Given information:
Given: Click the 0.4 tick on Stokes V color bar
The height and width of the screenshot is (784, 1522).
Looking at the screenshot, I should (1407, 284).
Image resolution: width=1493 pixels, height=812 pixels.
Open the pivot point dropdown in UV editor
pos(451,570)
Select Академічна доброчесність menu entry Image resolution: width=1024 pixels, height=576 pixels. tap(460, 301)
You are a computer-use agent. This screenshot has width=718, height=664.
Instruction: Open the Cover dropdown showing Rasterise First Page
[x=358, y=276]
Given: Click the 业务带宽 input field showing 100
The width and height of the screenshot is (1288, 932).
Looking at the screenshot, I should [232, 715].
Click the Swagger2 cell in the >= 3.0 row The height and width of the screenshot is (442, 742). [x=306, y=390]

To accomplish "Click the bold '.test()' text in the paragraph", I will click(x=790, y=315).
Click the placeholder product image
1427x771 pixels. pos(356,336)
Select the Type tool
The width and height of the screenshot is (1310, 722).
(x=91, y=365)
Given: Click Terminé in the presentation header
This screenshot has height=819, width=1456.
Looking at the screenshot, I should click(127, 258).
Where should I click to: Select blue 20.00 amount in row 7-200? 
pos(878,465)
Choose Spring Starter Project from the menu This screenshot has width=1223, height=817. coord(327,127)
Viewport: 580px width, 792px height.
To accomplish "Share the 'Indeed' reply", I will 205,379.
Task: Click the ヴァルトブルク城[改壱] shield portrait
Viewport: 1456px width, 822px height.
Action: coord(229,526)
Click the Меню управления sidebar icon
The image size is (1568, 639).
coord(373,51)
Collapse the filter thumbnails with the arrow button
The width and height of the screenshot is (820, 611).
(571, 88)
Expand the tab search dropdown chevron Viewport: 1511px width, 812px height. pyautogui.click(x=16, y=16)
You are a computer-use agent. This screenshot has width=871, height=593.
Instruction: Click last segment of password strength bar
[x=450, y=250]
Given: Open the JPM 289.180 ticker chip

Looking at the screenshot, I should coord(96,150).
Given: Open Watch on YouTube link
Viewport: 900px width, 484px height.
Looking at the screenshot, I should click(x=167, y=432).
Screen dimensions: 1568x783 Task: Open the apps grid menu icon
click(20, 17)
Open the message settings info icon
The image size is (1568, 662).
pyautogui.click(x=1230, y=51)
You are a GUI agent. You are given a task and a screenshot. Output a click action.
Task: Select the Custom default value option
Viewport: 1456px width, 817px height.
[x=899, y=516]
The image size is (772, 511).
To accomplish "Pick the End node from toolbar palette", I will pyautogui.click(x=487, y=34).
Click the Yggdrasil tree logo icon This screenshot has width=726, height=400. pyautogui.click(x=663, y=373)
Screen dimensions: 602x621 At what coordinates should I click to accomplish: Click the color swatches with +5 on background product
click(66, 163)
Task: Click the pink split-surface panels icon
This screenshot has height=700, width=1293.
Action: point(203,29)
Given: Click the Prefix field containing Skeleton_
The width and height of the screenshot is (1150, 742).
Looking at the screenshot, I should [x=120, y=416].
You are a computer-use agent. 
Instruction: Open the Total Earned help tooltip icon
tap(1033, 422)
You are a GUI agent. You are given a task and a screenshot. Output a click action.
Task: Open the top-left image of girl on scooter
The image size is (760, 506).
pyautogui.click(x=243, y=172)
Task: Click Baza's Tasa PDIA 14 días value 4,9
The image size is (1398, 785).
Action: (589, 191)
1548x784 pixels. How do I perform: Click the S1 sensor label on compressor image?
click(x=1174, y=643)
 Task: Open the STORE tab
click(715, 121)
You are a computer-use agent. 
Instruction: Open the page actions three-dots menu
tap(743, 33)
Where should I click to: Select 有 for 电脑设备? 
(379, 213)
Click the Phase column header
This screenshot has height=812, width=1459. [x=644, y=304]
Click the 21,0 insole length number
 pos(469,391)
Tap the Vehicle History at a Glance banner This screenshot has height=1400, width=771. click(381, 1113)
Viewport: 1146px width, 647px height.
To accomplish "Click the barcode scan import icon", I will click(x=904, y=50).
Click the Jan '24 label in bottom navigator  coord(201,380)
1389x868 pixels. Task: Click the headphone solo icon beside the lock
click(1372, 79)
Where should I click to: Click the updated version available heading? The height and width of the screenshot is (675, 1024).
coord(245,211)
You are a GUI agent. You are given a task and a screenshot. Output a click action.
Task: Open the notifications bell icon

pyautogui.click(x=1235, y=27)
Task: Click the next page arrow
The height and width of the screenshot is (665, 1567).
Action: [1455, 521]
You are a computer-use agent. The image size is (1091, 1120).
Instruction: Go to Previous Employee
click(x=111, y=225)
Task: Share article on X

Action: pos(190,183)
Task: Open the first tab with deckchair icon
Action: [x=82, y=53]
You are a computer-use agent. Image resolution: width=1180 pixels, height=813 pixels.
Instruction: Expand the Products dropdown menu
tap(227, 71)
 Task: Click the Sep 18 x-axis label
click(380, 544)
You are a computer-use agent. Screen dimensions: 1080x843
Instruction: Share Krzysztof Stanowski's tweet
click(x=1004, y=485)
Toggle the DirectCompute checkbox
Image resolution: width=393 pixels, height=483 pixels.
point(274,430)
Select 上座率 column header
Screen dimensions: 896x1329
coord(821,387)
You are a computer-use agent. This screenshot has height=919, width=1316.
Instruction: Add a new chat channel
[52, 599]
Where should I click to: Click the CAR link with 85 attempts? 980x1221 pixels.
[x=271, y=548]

About this exercise: Starting at the line that has "Select Академічна доброчесність" and ending at the line that has "The image size is (772, 511).", please write out the lines above exactly, leaving out all others.

Task result:
Select Академічна доброчесність menu entry Image resolution: width=1024 pixels, height=576 pixels. tap(460, 301)
You are a computer-use agent. This screenshot has width=718, height=664.
Instruction: Open the Cover dropdown showing Rasterise First Page
[x=358, y=276]
Given: Click the 业务带宽 input field showing 100
The width and height of the screenshot is (1288, 932).
Looking at the screenshot, I should [232, 715].
Click the Swagger2 cell in the >= 3.0 row The height and width of the screenshot is (442, 742). [x=306, y=390]

To accomplish "Click the bold '.test()' text in the paragraph", I will click(x=790, y=315).
Click the placeholder product image
1427x771 pixels. pos(356,336)
Select the Type tool
The width and height of the screenshot is (1310, 722).
(x=91, y=365)
Given: Click Terminé in the presentation header
This screenshot has height=819, width=1456.
Looking at the screenshot, I should click(127, 258).
Where should I click to: Select blue 20.00 amount in row 7-200? 
pos(878,465)
Choose Spring Starter Project from the menu This screenshot has width=1223, height=817. coord(327,127)
Viewport: 580px width, 792px height.
To accomplish "Share the 'Indeed' reply", I will 205,379.
Task: Click the ヴァルトブルク城[改壱] shield portrait
Viewport: 1456px width, 822px height.
Action: coord(229,526)
Click the Меню управления sidebar icon
The image size is (1568, 639).
coord(373,51)
Collapse the filter thumbnails with the arrow button
The width and height of the screenshot is (820, 611).
(571, 88)
Expand the tab search dropdown chevron Viewport: 1511px width, 812px height. pyautogui.click(x=16, y=16)
You are a computer-use agent. This screenshot has width=871, height=593.
Instruction: Click last segment of password strength bar
[x=450, y=250]
Given: Open the JPM 289.180 ticker chip

Looking at the screenshot, I should coord(96,150).
Given: Open Watch on YouTube link
Viewport: 900px width, 484px height.
Looking at the screenshot, I should click(x=167, y=432).
Screen dimensions: 1568x783 Task: Open the apps grid menu icon
click(20, 17)
Open the message settings info icon
The image size is (1568, 662).
pyautogui.click(x=1230, y=51)
You are a GUI agent. You are given a task and a screenshot. Output a click action.
Task: Select the Custom default value option
Viewport: 1456px width, 817px height.
[x=899, y=516]
The image size is (772, 511).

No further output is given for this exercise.